1. Check that assertions about their relationships to one another are true
2. Solve systems of constraints based on these relationships to find component values

This maths is all done including the units and tolerances, so you can be absolutely sure everything always works.

Use the assert keyword to apply constraints on the values of attributes to one another.

Supported operators are currently <, > and within (all are inclusive of the bounds).

a = 1 ± 0.1
b = 2 ± 0.2
c: resistance  # variable declaration without assignment

assert a < b  # always true before 0.9 and 1.1 (the bounds of a) are both lower than the bounds of b (1.8 and 2.2)
assert a > b  # always false --> Yields a failure at compile time
assert c within 1Kohm to 10Kohm  # first solved for, then the solution is independently checked at the end of the build

Not sure about you, but this author (Matt) is not fond of working too hard. Perhaps you’ve got a better method, but generally when trying to find resistor values for something even as simple as a voltage divider, one is guessed that seems approximately right, then the other is calculated - giving something that doesn’t exist, before finally checking through a few other options close-by until finding a pair that works.

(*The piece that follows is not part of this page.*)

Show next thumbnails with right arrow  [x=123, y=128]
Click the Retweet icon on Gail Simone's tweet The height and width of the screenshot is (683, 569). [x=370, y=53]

This is fine and dandy as long as you only care about the ratio of a voltage divider, but as soon as the check for what that does for the regulator’s output voltage is needed? Ugh, fine! What about the extremes of the tolerances on those resistors? Fine, it can be done once - but if someone goes to tweak those values for whatever reason, the author is unlikely to be pleased.

Therefore, let atopile do it!

atopile automatically solves systems of constraints for you with free variables, and checks that the values of attributes are within their tolerances.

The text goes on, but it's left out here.